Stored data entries
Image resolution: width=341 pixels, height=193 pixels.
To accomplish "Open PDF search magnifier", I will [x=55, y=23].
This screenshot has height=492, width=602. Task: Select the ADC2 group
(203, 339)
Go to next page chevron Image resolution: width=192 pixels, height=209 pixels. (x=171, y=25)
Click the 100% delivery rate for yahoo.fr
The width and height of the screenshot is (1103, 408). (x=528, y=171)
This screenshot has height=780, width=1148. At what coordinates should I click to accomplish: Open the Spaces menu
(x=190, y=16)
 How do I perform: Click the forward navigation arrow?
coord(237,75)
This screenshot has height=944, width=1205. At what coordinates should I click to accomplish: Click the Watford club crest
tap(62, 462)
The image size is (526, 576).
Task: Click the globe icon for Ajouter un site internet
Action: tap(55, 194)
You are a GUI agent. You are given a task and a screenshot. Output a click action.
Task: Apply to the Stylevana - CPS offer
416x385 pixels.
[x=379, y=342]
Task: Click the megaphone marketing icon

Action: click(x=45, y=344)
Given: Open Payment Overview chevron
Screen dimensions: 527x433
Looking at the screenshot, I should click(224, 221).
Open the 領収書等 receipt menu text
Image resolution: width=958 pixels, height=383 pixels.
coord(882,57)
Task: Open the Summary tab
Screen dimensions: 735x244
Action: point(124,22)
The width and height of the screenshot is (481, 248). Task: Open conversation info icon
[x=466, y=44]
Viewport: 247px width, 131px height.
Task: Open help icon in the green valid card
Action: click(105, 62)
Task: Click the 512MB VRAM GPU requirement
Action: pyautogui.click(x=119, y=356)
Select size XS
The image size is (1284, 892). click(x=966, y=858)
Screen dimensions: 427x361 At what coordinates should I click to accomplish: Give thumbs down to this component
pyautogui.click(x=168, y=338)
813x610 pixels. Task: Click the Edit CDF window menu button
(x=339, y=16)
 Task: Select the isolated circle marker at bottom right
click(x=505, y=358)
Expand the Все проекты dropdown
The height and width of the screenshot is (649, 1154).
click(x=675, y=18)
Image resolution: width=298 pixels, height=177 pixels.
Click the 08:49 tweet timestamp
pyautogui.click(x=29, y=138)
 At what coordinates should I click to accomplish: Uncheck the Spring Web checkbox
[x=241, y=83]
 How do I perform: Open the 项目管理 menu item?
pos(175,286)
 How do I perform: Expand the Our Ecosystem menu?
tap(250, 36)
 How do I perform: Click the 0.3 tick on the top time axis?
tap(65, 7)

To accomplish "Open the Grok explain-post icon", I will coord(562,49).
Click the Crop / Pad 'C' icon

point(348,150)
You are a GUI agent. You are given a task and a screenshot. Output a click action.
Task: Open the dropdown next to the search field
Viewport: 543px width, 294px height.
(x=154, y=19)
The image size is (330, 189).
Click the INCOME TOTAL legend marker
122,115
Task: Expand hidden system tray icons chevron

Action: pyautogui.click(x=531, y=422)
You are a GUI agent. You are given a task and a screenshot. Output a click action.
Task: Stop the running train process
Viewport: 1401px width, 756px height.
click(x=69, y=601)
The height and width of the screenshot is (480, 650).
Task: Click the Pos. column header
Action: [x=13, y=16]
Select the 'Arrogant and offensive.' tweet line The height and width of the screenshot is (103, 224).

Task description: Would you transcribe all of the data, keeping each line exact?

Answer space:
Image resolution: width=341 pixels, height=193 pixels.
To accomplish "Open PDF search magnifier", I will [x=55, y=23].
This screenshot has height=492, width=602. Task: Select the ADC2 group
(203, 339)
Go to next page chevron Image resolution: width=192 pixels, height=209 pixels. (x=171, y=25)
Click the 100% delivery rate for yahoo.fr
The width and height of the screenshot is (1103, 408). (x=528, y=171)
This screenshot has height=780, width=1148. At what coordinates should I click to accomplish: Open the Spaces menu
(x=190, y=16)
 How do I perform: Click the forward navigation arrow?
coord(237,75)
This screenshot has height=944, width=1205. At what coordinates should I click to accomplish: Click the Watford club crest
tap(62, 462)
The image size is (526, 576).
Task: Click the globe icon for Ajouter un site internet
Action: tap(55, 194)
You are a GUI agent. You are given a task and a screenshot. Output a click action.
Task: Apply to the Stylevana - CPS offer
416x385 pixels.
[x=379, y=342]
Task: Click the megaphone marketing icon

Action: click(x=45, y=344)
Given: Open Payment Overview chevron
Screen dimensions: 527x433
Looking at the screenshot, I should click(224, 221).
Open the 領収書等 receipt menu text
Image resolution: width=958 pixels, height=383 pixels.
coord(882,57)
Task: Open the Summary tab
Screen dimensions: 735x244
Action: point(124,22)
The width and height of the screenshot is (481, 248). Task: Open conversation info icon
[x=466, y=44]
Viewport: 247px width, 131px height.
Task: Open help icon in the green valid card
Action: click(105, 62)
Task: Click the 512MB VRAM GPU requirement
Action: pyautogui.click(x=119, y=356)
Select size XS
The image size is (1284, 892). click(x=966, y=858)
Screen dimensions: 427x361 At what coordinates should I click to accomplish: Give thumbs down to this component
pyautogui.click(x=168, y=338)
813x610 pixels. Task: Click the Edit CDF window menu button
(x=339, y=16)
 Task: Select the isolated circle marker at bottom right
click(x=505, y=358)
Expand the Все проекты dropdown
The height and width of the screenshot is (649, 1154).
click(x=675, y=18)
Image resolution: width=298 pixels, height=177 pixels.
Click the 08:49 tweet timestamp
pyautogui.click(x=29, y=138)
 At what coordinates should I click to accomplish: Uncheck the Spring Web checkbox
[x=241, y=83]
 How do I perform: Open the 项目管理 menu item?
pos(175,286)
 How do I perform: Expand the Our Ecosystem menu?
tap(250, 36)
 How do I perform: Click the 0.3 tick on the top time axis?
tap(65, 7)

To accomplish "Open the Grok explain-post icon", I will coord(562,49).
Click the Crop / Pad 'C' icon

point(348,150)
You are a GUI agent. You are given a task and a screenshot. Output a click action.
Task: Open the dropdown next to the search field
Viewport: 543px width, 294px height.
(x=154, y=19)
The image size is (330, 189).
Click the INCOME TOTAL legend marker
122,115
Task: Expand hidden system tray icons chevron

Action: pyautogui.click(x=531, y=422)
You are a GUI agent. You are given a task and a screenshot. Output a click action.
Task: Stop the running train process
Viewport: 1401px width, 756px height.
click(x=69, y=601)
The height and width of the screenshot is (480, 650).
Task: Click the Pos. column header
Action: [x=13, y=16]
Select the 'Arrogant and offensive.' tweet line The height and width of the screenshot is (103, 224).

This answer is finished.